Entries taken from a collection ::
-- Opening Marker --
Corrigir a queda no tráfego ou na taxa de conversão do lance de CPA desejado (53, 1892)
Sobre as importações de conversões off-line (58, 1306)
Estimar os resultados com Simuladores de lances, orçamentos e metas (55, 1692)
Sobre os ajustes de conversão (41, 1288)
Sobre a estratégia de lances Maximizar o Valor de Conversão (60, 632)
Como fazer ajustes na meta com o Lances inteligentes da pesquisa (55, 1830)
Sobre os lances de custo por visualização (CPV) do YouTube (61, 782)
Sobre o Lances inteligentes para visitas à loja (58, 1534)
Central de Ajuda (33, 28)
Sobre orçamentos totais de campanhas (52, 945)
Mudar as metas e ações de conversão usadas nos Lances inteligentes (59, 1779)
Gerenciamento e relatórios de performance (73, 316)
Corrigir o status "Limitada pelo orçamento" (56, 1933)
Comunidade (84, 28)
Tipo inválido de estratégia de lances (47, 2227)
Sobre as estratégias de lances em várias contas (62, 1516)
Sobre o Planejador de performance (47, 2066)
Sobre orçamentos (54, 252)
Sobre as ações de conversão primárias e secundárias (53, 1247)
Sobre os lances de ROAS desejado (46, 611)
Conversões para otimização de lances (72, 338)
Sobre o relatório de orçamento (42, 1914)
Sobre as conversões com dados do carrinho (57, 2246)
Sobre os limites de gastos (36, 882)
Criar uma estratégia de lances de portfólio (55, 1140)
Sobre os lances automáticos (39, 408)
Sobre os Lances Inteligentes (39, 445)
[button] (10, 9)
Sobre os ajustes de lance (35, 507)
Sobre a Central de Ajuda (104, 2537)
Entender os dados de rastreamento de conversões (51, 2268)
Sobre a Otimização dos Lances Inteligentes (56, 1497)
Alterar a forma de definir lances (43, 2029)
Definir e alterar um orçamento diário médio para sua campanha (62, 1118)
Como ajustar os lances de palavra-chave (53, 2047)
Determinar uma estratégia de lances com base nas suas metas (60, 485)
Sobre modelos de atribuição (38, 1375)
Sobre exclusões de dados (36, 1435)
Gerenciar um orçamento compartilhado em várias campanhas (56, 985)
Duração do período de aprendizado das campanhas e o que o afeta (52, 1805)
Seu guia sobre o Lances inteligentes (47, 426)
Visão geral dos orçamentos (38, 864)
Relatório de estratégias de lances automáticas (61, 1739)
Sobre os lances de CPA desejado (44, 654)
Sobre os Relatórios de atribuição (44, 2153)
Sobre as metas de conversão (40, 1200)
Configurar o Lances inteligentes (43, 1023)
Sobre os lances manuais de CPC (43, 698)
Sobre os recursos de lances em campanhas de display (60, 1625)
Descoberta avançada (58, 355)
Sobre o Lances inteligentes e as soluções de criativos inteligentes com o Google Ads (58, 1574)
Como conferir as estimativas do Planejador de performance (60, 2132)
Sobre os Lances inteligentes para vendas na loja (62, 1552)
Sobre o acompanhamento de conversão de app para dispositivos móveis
-- Closing Marker --
Work instructions :: Out of the data above, set down the lines from the one with "Duração do período" to the one with "Sobre os recursos", both included, exactly as written and with no additions.

Response box ::
Duração do período de aprendizado das campanhas e o que o afeta (52, 1805)
Seu guia sobre o Lances inteligentes (47, 426)
Visão geral dos orçamentos (38, 864)
Relatório de estratégias de lances automáticas (61, 1739)
Sobre os lances de CPA desejado (44, 654)
Sobre os Relatórios de atribuição (44, 2153)
Sobre as metas de conversão (40, 1200)
Configurar o Lances inteligentes (43, 1023)
Sobre os lances manuais de CPC (43, 698)
Sobre os recursos de lances em campanhas de display (60, 1625)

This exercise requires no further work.